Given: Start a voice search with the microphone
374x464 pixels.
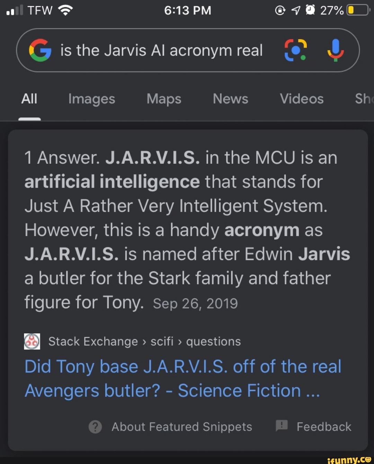Looking at the screenshot, I should click(x=335, y=50).
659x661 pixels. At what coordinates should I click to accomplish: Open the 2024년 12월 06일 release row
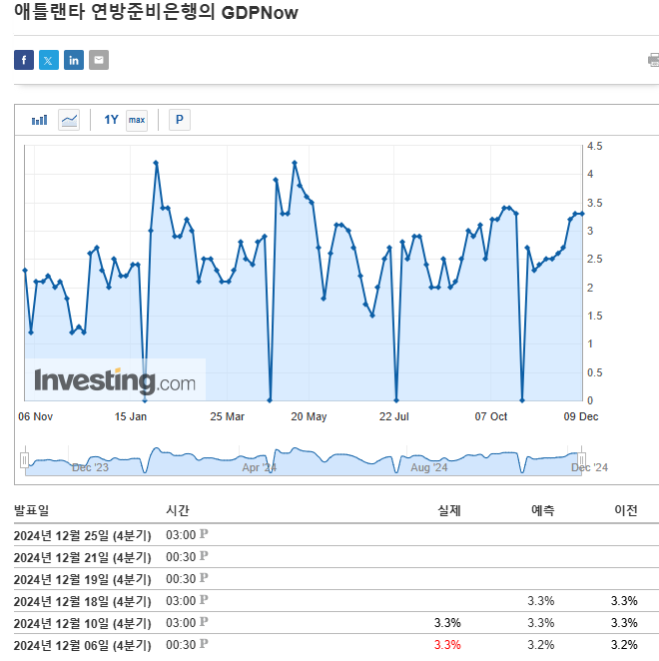(82, 644)
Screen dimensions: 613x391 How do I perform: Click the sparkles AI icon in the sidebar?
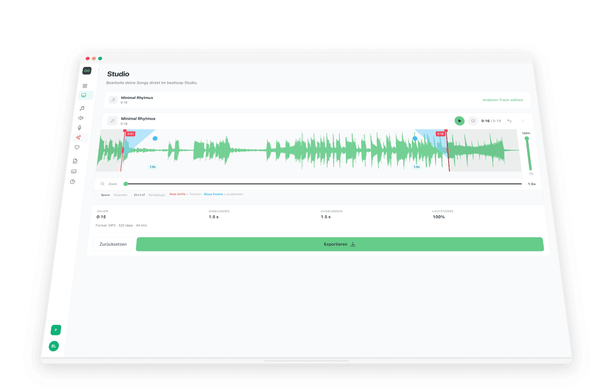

Exercise task – Write out every line of the records above word for word, without the pictures.

Output of the exercise –
Given: Start a voice search with the microphone
374x464 pixels.
Looking at the screenshot, I should click(x=335, y=50).
659x661 pixels. At what coordinates should I click to accomplish: Open the 2024년 12월 06일 release row
(82, 644)
Screen dimensions: 613x391 How do I perform: Click the sparkles AI icon in the sidebar?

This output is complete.